## SOURCE DOCUMENT
Please join us for the second At Recess, an ongoing series hosted by the Los Angeles Forum for Architecture and Urban Design, celebrating books, architecture, and urban culture. Each session invites authors, editors, and designers to present their recent publications and engage in open conversation about the ideas shaping contemporary architecture and the built environment.
At Recess 02 marks the Los Angeles launch of Carceral Architecture: From Within and Beyond the Prison Walls by Basile Baudez and Victoria Bergbauer (JOVIS).
Architecture is never neutral—but what makes architecture carceral? Where do spaces of incarceration materialize, and how do their spatial logics haunt contemporary society? This book brings these questions to the fore. Prisons are hidden from public view, and incarcerated people disappear behind blind walls. Questions of location, materiality, volume, sound, and circulation—standard considerations for any other building type—are rarely taught or debated in this context. Architects avoid carceral commissions, and when they accept them, seldom acknowledge them. Underfunded and left to contractors, carceral facilities in the United States remain largely absent from both architectural and public discourse. For the first time, this volume places the architecture of confinement at the center of the conversation.
Speakers:
Victoria Bergbauer
Jasmine Benyamin
About the Editors:
Basile Baudez is Associate Professor of Architectural History in the Department of Art and Archaeology at Princeton University. His latest single-authored book, Inessential Colors: Architecture on Paper in Early Modern Europe (Princeton University Press, 2021), was awarded the Alice Davis Hitchcock Medallion by the Society of Architectural Historians of Great Britain. He is co-editor of Textile in Architecture: From the Middle Ages to Modernism (Routledge, 2023), which explores the interconnections between soft and hard architecture in the longue durée from diverse geographic contexts. He regularly teaches community-engaged courses in partnership with New Jersey-based NGOs, such as the East Trenton Collaborative and the New Jersey Prison Justice Watch.
Victoria Bergbauer is a historian of modern Europe whose research explores the relationship between incarceration, architecture, and the formation of modern states. She received her PhD in History from Princeton University in 2025 and is currently a Mellon Postdoctoral Fellow at Emory University’s Fox Center for Humanistic Inquiry. Her dissertation, Fragments of Freedom, offers the first transnational history of formerly incarcerated individuals. By tracing the trajectories of adolescents after confinement, it demonstrates how prison architecture was central to emerging norms of restorative justice and to the development of modern European statehood. Her broader work examines processes of normalization in modern societies and has appeared in English, French, and Italian publications. Through the Prison Teaching Initiative, she served as a humanities tutor at East Jersey State Prison, an experience that continues to inform her commitment to critical engagement with the legacies of incarceration.

## MATERIAL PROVIDED

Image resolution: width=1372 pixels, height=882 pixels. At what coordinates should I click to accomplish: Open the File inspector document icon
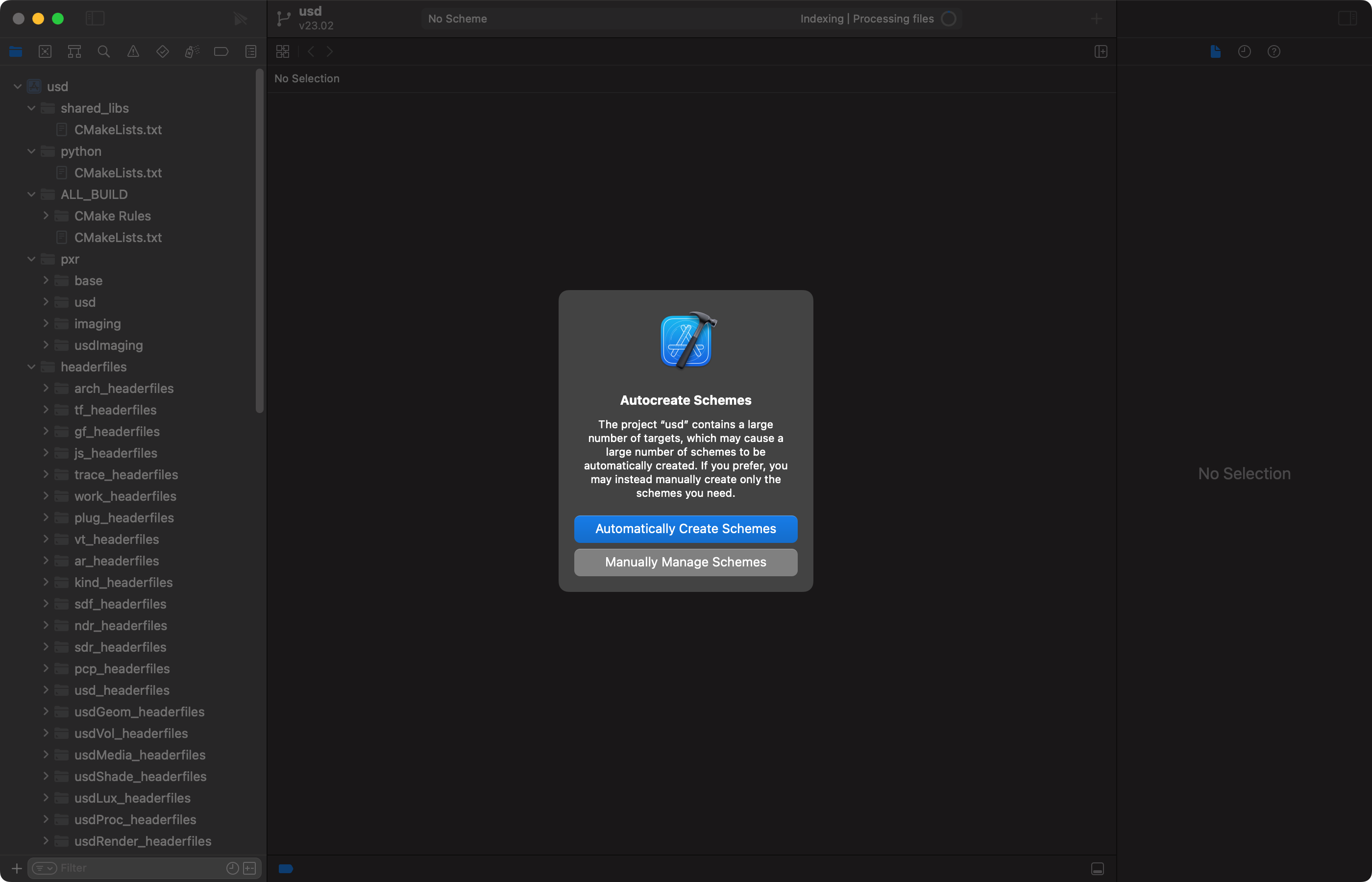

## WORK INSTRUCTIONS
a) Transcribe the part of the book launch announcement starting at "Architecture is never" and ending at "of the conversation.".
b) Answer these questions from the book launch announcement:
(i) Which publisher is named for Carceral Architecture: From Within and Beyond the Prison Walls?
(ii) What award did Inessential Colors: Architecture on Paper in Early Modern Europe receive?
(iii) At which prison did Victoria Bergbauer serve as a humanities tutor?

## SOLUTIONS TO THE EXERCISE
a)
Architecture is never neutral—but what makes architecture carceral? Where do spaces of incarceration materialize, and how do their spatial logics haunt contemporary society? This book brings these questions to the fore. Prisons are hidden from public view, and incarcerated people disappear behind blind walls. Questions of location, materiality, volume, sound, and circulation—standard considerations for any other building type—are rarely taught or debated in this context. Architects avoid carceral commissions, and when they accept them, seldom acknowledge them. Underfunded and left to contractors, carceral facilities in the United States remain largely absent from both architectural and public discourse. For the first time, this volume places the architecture of confinement at the center of the conversation.

b)
(i) JOVIS
(ii) The Alice Davis Hitchcock Medallion, from the Society of Architectural Historians of Great Britain
(iii) East Jersey State Prison